Writing for children, or with children in mind, helps you develop your ability to step outside your own writing and look at it with another’s eyes and ears and feelings. This is something we all need to do. It’s certainly part of the Other Worlds project I’m involved in at the Story Museum in Oxford. And it will be part of 26 Treasures of Childhood that will start soon with the Museum of Childhood in Bethnal Green.
Seeing things through the eyes of a child is one of the great bonuses of being a parent – or a grandparent. At Christmas I gave my granddaughter Aimee a story I had written called Aimee’s New Year. My son reported back by text message after reading it to her: “She loved it. She asked how granddad had written such a good story.” The best review I’ve ever had.

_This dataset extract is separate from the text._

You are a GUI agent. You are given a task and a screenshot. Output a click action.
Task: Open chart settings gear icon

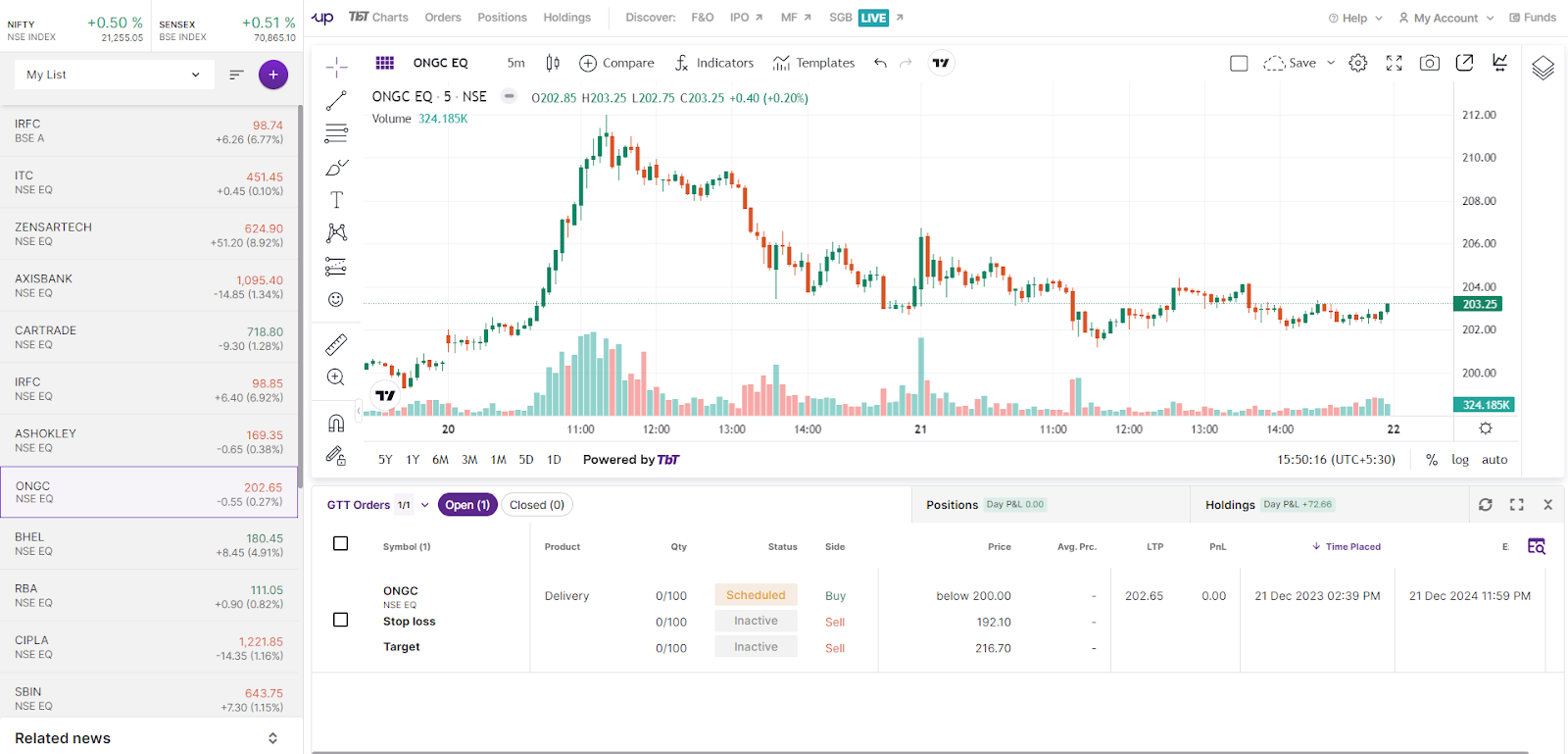tap(1357, 63)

I love feeling and recreating that sense of wonder experienced by a child. Technology can be part of that wonder, and a five-year-old, like Aimee, can find her way around mobile phones and computers. But I was reminded this week that the greatest wonder still lies in old technology because books contain stories and spur the imagination in ways that technology doesn’t quite achieve.
I was sent an advance copy of a new children’s book by Lane Smith (to be published by Macmillan on World Book Day, 1st March). It’s a simply told, charmingly illustrated story called It’s a book. It features a book-loving ape and an IT-savvy donkey who can’t quite get his head around the concept of a book: “Do you scroll down? Do you need a password? Does it text or tweet?” No, it’s a book, repeats the ape. Eventually the jackass starts reading too, gripped by a tale of a pirate who jumps out of the page into his imagination. It’s a book.

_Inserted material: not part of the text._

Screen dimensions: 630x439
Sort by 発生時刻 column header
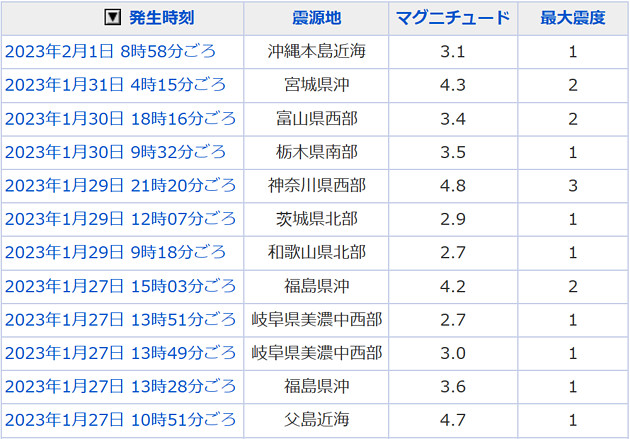[162, 18]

Treat yourself to it when it comes out. Then give it to a child because a book can change a child’s life for the better.
And don’t forget www.unbound.co.uk/books/26-treasures


Thanks for this, John. The illustration makes me think of Johnny Vegas. Will put it on the next to buy for the munchkins list, Cx
How timely. I’ve just finished reading the children’s book Skellig, by David Almond. It’s a very beautiful story about a baby, and a boy who finds an angel in a dusty corner of a tumble-down garage. As I read it I imagined Skellig flying high above the rooftops with Julia, from your wonderful book The Angel of the Stories, and I was reminded that I love being on the edge of (un)reality as an adult, as much as I did when I was a child.
Hi John
Thanks as ever for these wise and beautiful words.. It is so true that books can, will, change a child’s life. The earliest book I can remember is “The Story of Ferdinand” by Munro Leaf, read to me by my father, to whom it was given and read by his. I still have his 1937 edition. Then “Where the Wild Things Are” by Maurice Sendak. Pure gold. My 12-year old daughter? “Meg, Mog and Og” by Jan Pienkowski & Helen Nicoll. And Lyra (9): “The Fox in Socks”, Dr. Seuss of course. All of them timeless!

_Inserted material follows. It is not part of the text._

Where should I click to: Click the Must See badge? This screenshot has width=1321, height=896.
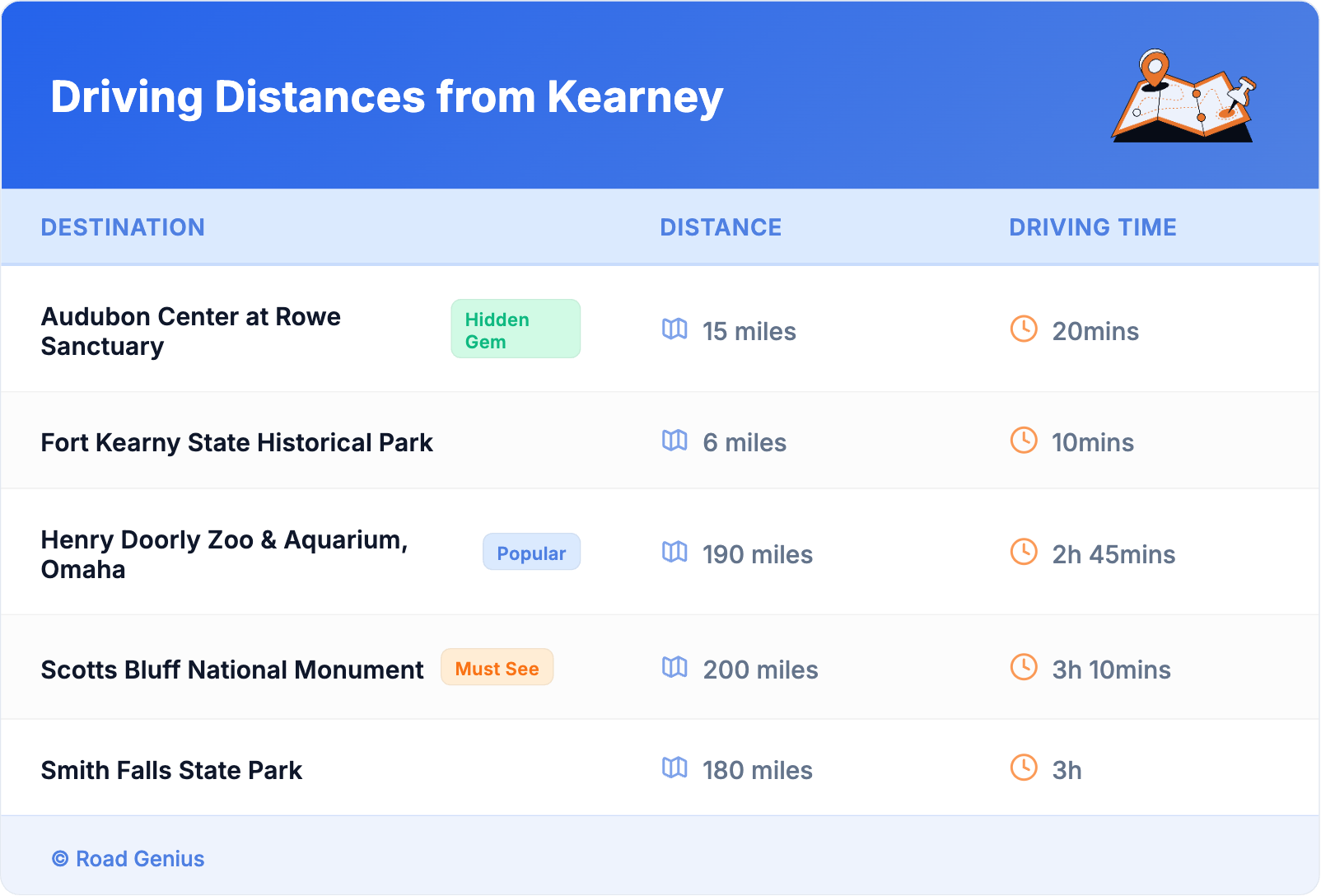click(x=497, y=668)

For me it was “The wind in the willows”, Kenneth Grahame’s magical book – read to us at the end of the school day over a number of weeks. Till then I hadn’t been a reader. Afterwards I couldn’t stop.
Have you read the Roald Dahl biography ‘Storyteller’, Mr Simmons? It’s really wonderful and tells where he got the ideas for his stories and how he came to write for children. The final chapter is exceptionally beautiful.
As for me, my first book was ‘Animal Bedtime Stories’, a collection of short stories for children about a mole that lived with two badgers. After that it was Famous Five all the way, followed by Brian Jacques’s ‘Redwall’ series and Colin Dann’s ‘Animals of Farthing Wood’ collection! A mighty fine grounding, says I!
I still love the intro to Roald Dahl’s version of Cinderella…
“I guess you think you know this story.
You don’t. The real one’s much more gory.
The phoney one, the one you know,
Was cooked up years and years ago,
And made to sound all soft and sappy
just to keep the children happy.”
You can just see a child’s eyes lighting up with the right mix of terror and delight. It’s lovely.